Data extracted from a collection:
=-=-=-=-=

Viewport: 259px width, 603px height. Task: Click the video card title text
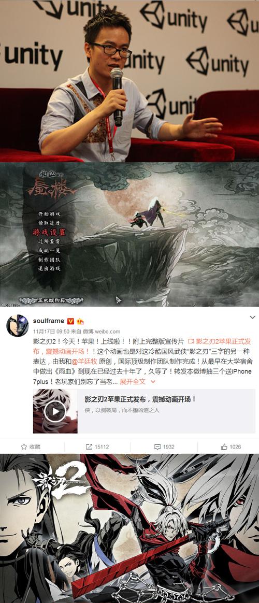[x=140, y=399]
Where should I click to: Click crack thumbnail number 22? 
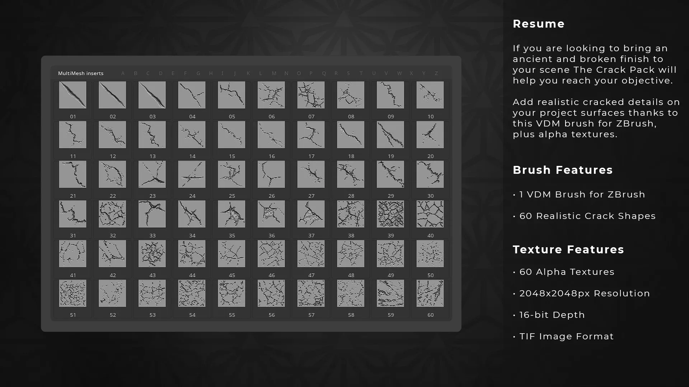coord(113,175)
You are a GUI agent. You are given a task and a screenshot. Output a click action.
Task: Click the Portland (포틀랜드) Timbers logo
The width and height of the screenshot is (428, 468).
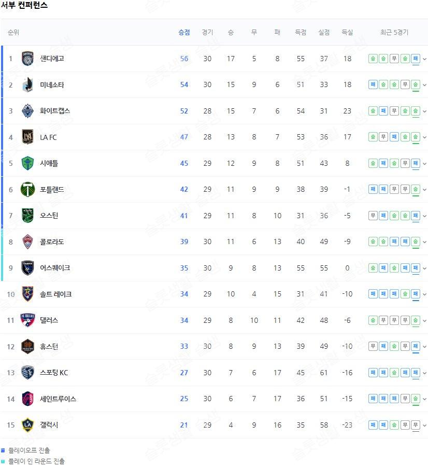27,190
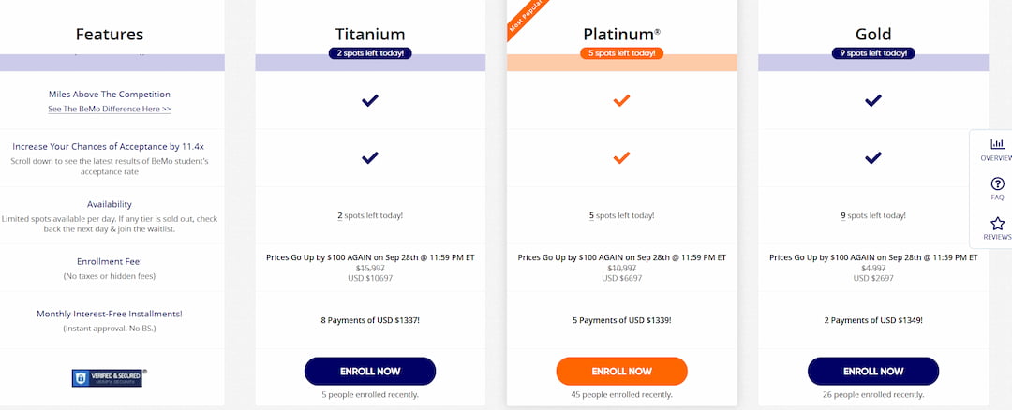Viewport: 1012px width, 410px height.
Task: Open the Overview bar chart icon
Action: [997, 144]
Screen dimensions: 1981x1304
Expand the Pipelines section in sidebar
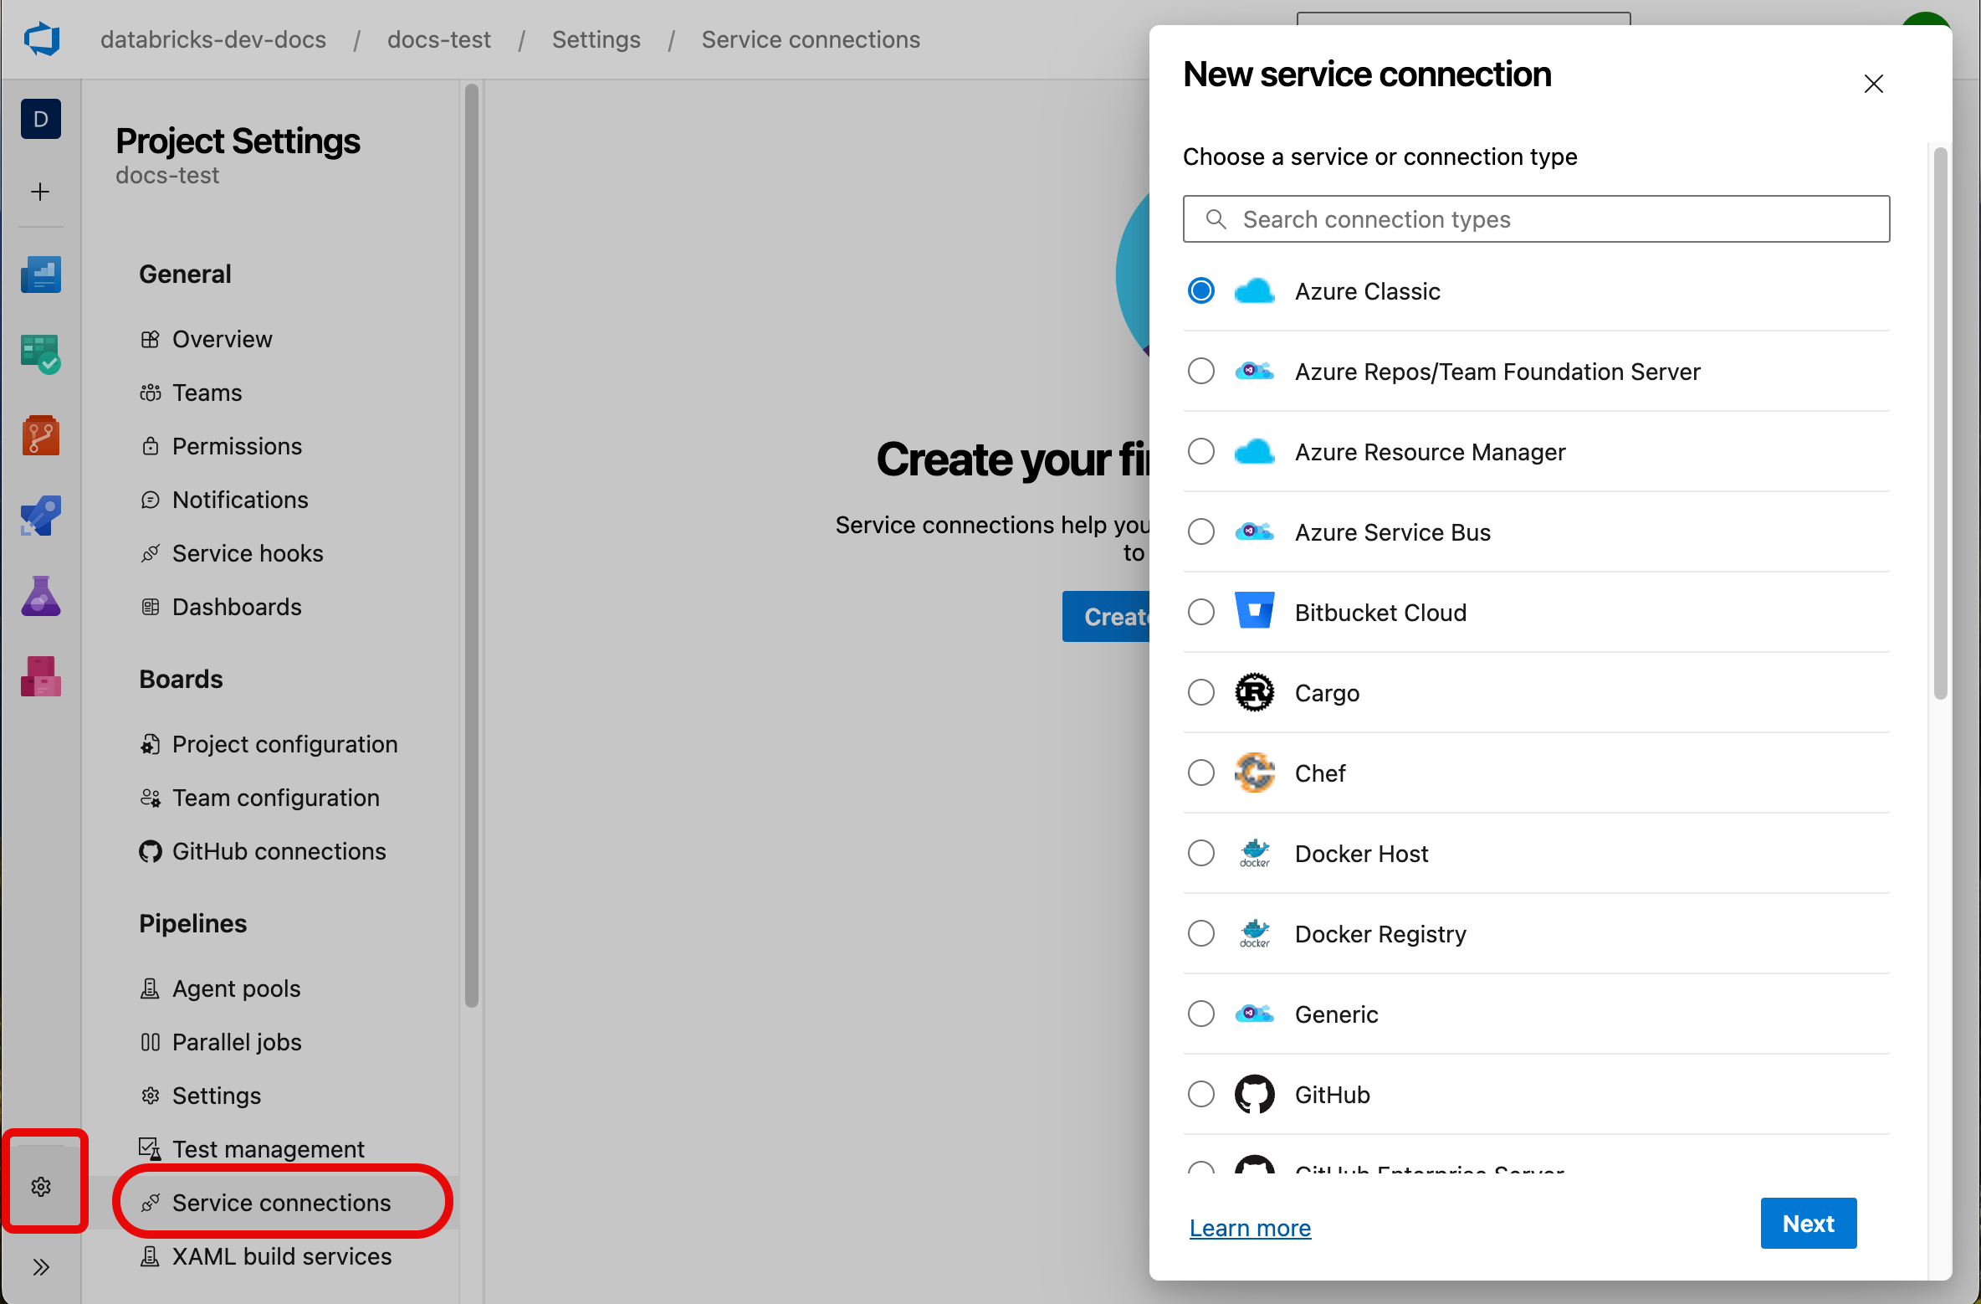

=-=-=-=-=

# [Task instructions]
Transcribe exactly the span of lines from the line holding "Screen dimensions: 1981x1304" through the last line above, both included. Pictures stay out.

# [Answer space]
Screen dimensions: 1981x1304
Expand the Pipelines section in sidebar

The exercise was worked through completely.